Describe the differences and similarities between Eccrine and Apocrine glands. (6)

A

Sweat glands that regulate body temperature due to sympathetic innervation.
Eccrine glands are widespread.
Apocrine glands are active following puberty and are found in the axillae, areoles, genitalia and anus.

25
Q

Describe the structure of a nail. (4)

A

A nail plate that arises from time he nail matrix and rests on the nail bed, which is highly vascular.

26
Q
Describe atopic eczema:
Presentation (3)
History (2)
Complications (4)
Treatments (3)
A

Vesicles, bullae and papules.
Often has a personal or family history of atopy.
Complications include heavy bacterial colonisation, eczema herpeticum (herpes infection), contact allergies and reduced QoL.
Treatments include avoiding exacerbating factors, using emollients and using topical steroids.

27
Q

Describe urticaria.
Presentation (3)
Cause (1)
Treatments (3)

A

Erythematous, pruritus wheals.
Formed due to histamine release.
Treatments include eliminating underlying cause (eg drug reactions), taking high dose antihistamines or taking oral steroids.

28
Q

Describe molluscum contagiosum.
Presentation (4)
Treatment (2)

A

A pox virus that presents with papules (characteristically with a central dimple), common in atopy or immunocompromisation.
Most self-resolve in 6-9 months without treatment.

29
Q

Describe a tinea infection.
Type of infection (2)
Presentation and treatment factors (4)

A

Dermatophyte fungi infection causing a tinea (ringworm) infection.
Presentation depends on site and strain involved.
Treatment can be systemic or topical (depends).

30
Q

Describe a drug exanthem reaction. (3)

A

A cell mediated immune reaction causing a macular-papular rash.

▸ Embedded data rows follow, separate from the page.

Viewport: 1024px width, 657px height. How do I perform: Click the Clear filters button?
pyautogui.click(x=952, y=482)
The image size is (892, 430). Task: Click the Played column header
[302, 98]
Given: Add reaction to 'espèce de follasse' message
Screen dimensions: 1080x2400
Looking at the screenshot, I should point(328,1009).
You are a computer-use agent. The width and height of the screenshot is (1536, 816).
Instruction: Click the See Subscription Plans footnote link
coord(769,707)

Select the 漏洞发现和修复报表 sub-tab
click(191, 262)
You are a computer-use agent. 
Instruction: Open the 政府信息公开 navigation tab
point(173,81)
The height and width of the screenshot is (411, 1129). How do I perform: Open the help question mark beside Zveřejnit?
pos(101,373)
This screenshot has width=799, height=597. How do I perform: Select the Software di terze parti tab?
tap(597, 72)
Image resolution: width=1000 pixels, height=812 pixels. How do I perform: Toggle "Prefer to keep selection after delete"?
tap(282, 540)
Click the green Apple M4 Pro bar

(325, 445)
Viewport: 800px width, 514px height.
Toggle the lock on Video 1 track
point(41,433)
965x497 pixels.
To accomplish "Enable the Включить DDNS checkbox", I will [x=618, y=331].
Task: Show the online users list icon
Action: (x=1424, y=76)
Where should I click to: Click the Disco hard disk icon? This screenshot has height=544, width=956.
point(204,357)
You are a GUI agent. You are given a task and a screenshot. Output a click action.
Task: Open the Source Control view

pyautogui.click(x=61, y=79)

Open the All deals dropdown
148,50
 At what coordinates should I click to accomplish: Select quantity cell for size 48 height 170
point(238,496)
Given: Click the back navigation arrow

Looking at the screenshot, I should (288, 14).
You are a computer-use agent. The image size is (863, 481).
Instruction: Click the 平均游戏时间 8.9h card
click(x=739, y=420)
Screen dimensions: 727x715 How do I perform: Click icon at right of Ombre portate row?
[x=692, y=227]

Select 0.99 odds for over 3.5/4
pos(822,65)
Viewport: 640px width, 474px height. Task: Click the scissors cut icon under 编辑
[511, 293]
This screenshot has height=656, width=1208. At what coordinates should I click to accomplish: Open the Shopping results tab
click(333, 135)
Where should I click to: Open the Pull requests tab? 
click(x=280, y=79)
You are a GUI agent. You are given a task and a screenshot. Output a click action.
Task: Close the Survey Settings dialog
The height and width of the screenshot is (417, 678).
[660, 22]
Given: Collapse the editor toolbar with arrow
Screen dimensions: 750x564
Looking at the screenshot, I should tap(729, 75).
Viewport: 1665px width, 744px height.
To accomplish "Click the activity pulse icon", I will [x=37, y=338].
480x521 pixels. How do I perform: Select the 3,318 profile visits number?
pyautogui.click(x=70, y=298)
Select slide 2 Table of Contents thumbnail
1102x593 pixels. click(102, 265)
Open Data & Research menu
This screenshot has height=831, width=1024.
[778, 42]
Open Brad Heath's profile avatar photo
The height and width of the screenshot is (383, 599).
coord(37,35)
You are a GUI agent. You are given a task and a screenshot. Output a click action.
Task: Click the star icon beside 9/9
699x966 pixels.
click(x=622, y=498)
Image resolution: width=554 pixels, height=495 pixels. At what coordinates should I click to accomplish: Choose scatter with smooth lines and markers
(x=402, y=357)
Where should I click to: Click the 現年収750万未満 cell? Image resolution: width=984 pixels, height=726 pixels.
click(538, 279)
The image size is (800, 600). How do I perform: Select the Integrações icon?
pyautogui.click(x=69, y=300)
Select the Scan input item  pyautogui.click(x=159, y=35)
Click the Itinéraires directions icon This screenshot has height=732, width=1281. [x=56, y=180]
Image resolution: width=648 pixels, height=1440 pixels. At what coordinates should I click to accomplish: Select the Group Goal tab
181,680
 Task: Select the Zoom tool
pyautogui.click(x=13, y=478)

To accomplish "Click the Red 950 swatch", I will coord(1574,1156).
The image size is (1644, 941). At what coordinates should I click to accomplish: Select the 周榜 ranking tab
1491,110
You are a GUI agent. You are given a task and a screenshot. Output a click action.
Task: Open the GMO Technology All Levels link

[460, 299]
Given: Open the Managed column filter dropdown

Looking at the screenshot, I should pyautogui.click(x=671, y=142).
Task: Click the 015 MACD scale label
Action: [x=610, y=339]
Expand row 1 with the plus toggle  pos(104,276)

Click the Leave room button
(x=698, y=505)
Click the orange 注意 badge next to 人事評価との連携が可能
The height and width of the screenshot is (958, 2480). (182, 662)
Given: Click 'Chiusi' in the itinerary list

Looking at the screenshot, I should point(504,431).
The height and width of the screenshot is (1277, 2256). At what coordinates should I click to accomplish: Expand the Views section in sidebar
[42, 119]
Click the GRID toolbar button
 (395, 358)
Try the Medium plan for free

Treated by removing the offending drug.

31
Q

Describe Shingles.
Presentation (6)
Complications (4)
Treatment (1)

A

Presents dermatomally with burning pain. Attack results from reactivation of the latent virus hiding in the dorsal root ganglion since an earlier episode of varicella zoster infection (chicken pox). This means the elderly and immunocompromised are at risk.
Complications include secondary bacterial infection, paralysis, corneal ulcers and scaring (if Va involved).
Treated with systemic aciclovir.

32
Q

Describe simple squamous epithelium. (3)

A

Very thin, one cell thick layer.

Used for gas exchange.

33
Q

Describe simple cuboidal epithelium. (5)

A

Single layer of polygonal cells that have the same height and width.
Used for hormone synthesis, absorption and secretion.

34
Q

Describe simple columnar epithelium. (4)

A

Cells whose height is larger than their width. Sometimes have microvilli.
For absorption, secretion and lubrication.

35
Q

Describe pseudostratified epithelium. (5)

A

All cells touch the basement membrane, but not all reach the surface.
Lines the nasal cavity, trachea and bronchi.
Secretion and particle trapping.

36
Q

Describe stratified squamous epithelium. (3)

A

Top layer is squamous cells, like in the oral cavity. Protects against abrasion and reduces water loss.

37
Q

Describe stratified squamous keratinised epithelium. (5)

A

Outer layer has lost its nuclei and become keratinous. Found anywhere you can put a penis - vagina, anus, mouth, ear. Keratinocytes mitosis occurs in the basal layer (bottom of four).

38
Q

Describe transitional epithelium. (3)

A

Multiple layers of cells that can stretch out and become thinner depending on pressure. Found in the bladder.